“We are stuck with technology when what we really want is just stuff that works.”
― Douglas Adams
"You have so much to say, mom", my daughter would insist. Well, that much is certainly true, but whether anyone wants to hear it is another story entirely (take my daughter for instance). "And you have so much to share", again, she was right. But I'm still left wondering who will actually be interested in my random musings.
But the thing that got me seriously considering it is the last time I was at the hairdressers. My hairdresser is a bit older than me but looking a lot younger (all those fab hair products at her fingertips!) - and it so happened that the client and hairdresser in the chair beside me also fell into the ''older adult' category. Over the course of my cut and my chair neighbour's colour we got to chatting. About kids. The disappointments and the successes. About grandkids (or lack thereof). The joy. The frustrations. About spouses (or lack there of), and health.

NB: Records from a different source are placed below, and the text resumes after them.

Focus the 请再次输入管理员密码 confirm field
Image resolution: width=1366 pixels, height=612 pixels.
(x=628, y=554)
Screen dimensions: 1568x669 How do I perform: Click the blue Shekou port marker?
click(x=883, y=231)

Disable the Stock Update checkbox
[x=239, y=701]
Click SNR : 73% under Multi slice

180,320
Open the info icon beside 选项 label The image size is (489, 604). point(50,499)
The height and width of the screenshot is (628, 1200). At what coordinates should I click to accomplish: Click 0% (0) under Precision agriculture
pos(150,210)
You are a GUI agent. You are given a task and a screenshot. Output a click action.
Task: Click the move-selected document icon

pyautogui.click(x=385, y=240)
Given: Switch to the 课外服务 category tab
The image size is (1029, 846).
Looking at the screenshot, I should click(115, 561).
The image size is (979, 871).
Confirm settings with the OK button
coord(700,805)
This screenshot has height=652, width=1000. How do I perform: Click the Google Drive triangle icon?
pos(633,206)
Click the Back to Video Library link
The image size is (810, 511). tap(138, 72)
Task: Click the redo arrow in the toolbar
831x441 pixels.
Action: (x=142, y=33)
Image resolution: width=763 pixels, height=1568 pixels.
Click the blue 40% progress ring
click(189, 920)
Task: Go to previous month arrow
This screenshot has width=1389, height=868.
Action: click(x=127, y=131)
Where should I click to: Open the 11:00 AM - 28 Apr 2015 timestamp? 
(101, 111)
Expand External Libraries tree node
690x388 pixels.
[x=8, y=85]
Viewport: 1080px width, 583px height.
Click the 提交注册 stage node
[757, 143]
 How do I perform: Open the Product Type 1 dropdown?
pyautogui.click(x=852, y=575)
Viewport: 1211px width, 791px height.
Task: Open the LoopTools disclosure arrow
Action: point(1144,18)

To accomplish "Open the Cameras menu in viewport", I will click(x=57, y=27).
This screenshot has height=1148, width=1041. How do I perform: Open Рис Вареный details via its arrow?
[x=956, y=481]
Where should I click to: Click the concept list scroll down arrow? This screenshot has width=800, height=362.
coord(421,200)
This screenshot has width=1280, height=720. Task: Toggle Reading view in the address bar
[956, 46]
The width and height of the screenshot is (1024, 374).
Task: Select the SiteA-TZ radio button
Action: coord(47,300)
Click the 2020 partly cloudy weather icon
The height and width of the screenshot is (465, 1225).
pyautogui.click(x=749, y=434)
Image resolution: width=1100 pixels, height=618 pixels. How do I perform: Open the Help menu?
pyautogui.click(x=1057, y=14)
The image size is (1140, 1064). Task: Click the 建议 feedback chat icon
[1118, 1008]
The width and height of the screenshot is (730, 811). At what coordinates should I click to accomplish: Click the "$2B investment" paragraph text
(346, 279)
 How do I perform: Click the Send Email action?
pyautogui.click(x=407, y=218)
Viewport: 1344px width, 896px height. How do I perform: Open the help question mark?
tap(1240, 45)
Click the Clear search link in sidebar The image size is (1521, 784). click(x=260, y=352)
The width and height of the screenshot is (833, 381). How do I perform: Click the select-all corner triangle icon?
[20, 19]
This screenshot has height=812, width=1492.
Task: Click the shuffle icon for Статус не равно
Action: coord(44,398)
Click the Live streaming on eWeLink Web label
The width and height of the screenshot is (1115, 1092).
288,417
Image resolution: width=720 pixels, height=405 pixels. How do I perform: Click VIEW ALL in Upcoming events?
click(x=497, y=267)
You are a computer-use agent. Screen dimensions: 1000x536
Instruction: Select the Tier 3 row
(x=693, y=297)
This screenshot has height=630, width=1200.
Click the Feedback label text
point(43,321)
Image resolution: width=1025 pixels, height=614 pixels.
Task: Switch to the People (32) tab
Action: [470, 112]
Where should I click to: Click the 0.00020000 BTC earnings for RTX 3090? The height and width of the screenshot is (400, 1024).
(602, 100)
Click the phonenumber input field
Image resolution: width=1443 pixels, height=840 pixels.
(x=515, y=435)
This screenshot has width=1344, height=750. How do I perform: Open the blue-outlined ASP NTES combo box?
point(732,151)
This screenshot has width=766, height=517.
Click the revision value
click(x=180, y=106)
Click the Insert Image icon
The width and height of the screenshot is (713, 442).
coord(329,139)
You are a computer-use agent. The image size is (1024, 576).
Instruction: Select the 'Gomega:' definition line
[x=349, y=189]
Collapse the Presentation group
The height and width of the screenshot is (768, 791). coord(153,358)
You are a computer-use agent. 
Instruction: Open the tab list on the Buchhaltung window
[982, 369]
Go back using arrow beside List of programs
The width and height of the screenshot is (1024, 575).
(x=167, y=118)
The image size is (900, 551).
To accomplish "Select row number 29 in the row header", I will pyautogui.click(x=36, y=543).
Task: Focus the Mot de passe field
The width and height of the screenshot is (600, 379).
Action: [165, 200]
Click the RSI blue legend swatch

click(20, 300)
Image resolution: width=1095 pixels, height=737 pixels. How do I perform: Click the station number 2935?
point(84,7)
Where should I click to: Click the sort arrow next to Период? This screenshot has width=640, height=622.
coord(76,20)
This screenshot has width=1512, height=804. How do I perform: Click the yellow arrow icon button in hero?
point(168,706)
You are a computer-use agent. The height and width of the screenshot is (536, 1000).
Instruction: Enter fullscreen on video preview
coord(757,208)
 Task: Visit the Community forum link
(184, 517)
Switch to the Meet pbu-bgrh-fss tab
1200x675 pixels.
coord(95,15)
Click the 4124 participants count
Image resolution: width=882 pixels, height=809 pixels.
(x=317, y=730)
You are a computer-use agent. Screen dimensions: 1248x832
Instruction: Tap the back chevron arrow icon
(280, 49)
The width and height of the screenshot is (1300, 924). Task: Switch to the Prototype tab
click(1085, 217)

And then it got really interesting. We started talking about technology. My chair neighbour uses Facebook a lot to connect with friends, but was getting frustrated with how superficial it all was becoming. "It's like everyone just posts inspirational sayings and pictures of their grandkids, enough already." She wanted to feel more connected, to learn more about things that mattered. I suggested Twitter and all three of them (the hairdressers included) fell silent. They didn't know anything about it. My hairdresser said that she had looked into it some time ago in an attempt to connect with her son who worked for a news agency, but she never got past the sign-up page. I told them about my experiences with Twitter. News at my fingertips. Relevant, grassroots, feet-on-the-ground type of news. Unique access to relevant information. New opinions. They were all intrigued. I promised my hairdresser I would send her an email on how to dip your toe into the world of Twitter and she promised to share it with her colleague and my chair neighbour.
From there the conversation continued on to other tech topics. My chair neighbour (Patricia) has a daughter in university and two sons who live in the states. "I never hear from them," she complained. "I call but they never answer, and god forbid if they ever return my emails." I asked Patricia if she had tried texting her kids. "Isn't that the same as email?" she asked. I explained the difference and told her that nobody under the age of 40 emails any more. And they certainly don't talk on the phone. Text them. Snapchat them. Or (maybe) FaceTime them. "You're talking a foreign language to me," Patricia said and that got me thinking some more.
On the walk home - and looking like a million bucks I might add - I got to thinking about what my daughter said. I have a lot to share. And it seems I do. After years of working in and around technology I know enough about the world to wade through with some level of confidence. But at the same time I grew up without the internet and am surrounded by friends that didn't work in technology, and now feel completely overwhelmed in this digital world. These are friends that aren't that old.
With more seniors having access to technology and free time on their hands, there should be many more tech-savvy retirees out there. But the digital world has raced by us. We barely got the hang of our flip phones and then there were smart phones. The world wide web turned into Web 2.0. Virtual reality, drones, Netflix, Amazon Prime, social media... the list goes on and on with new things on the market and new things to learn. How is anyone supposed to keep up? Especially those of us who grew up without the internet or had successful careers that didn't involve sitting in front of a screen?
Technology is a great tool for everyone, but I think especially for older adults who want to stay engaged with things they love. Connect with people they love. Make new connections and explore new things. The ways that technology can enrich our lives is truly mind-blowing. But we need to get there. We need to stop being intimidated and start trying it.
So by the time I got home I had decided. I would start a blog. I would write down my personal thoughts and experiences for anyone who happened to be interested. But I would do it with a technology angle. Specifically for seniors. What are all these new digital terms and devices, but more importantly how we can use them to enrich our lives.
I was so excited about my decision to become a blogger I called my daughter to tell her. I got her voice mail.